## What the task requires:
Since pictures are not part of the copy, please output only the lines from the one with "The image size is (593, 615)." through the end of the data below, exactly as written.

## Items from a dataset:
==================================================

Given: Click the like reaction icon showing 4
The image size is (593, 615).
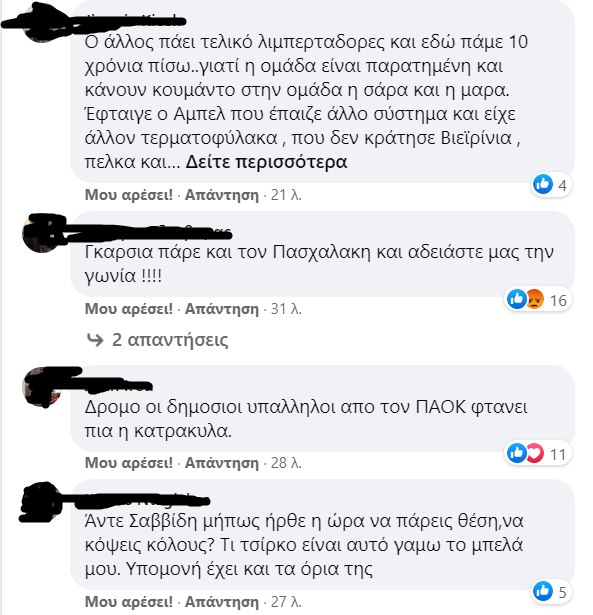Looking at the screenshot, I should (543, 184).
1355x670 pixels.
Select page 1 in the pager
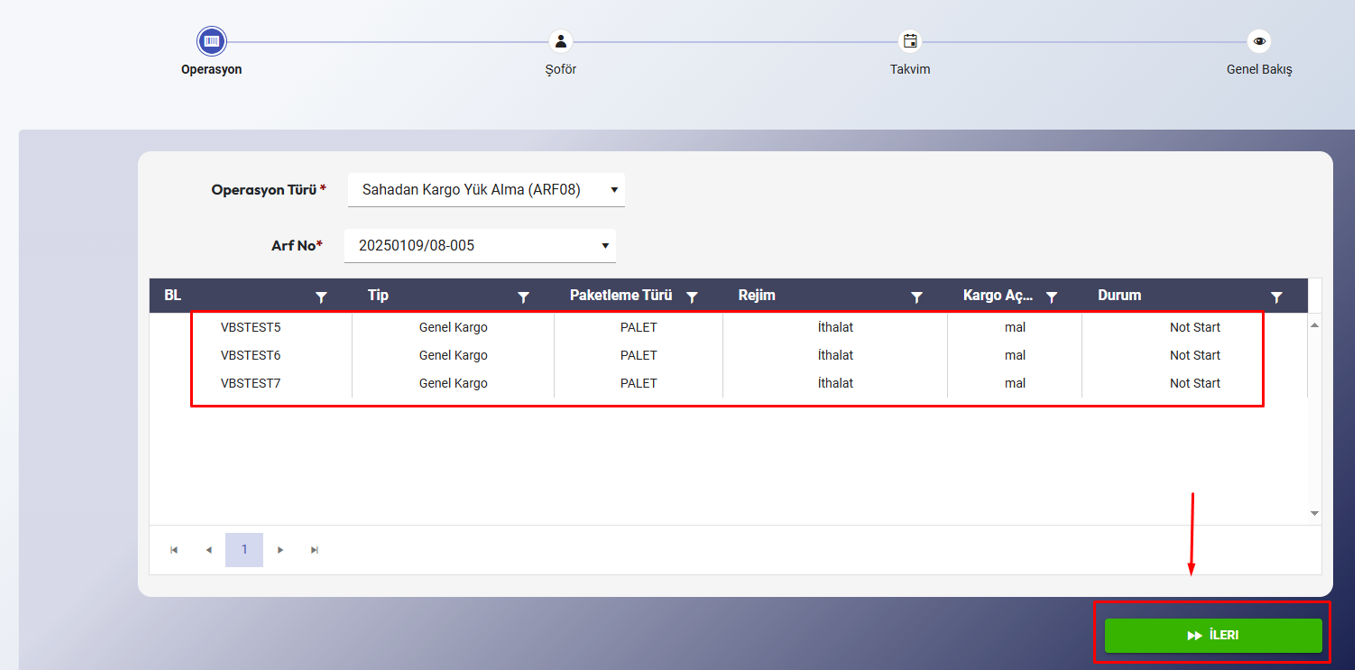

==================================================

## Answer for the task:
The image size is (593, 615).
Looking at the screenshot, I should (543, 184).
1355x670 pixels.
Select page 1 in the pager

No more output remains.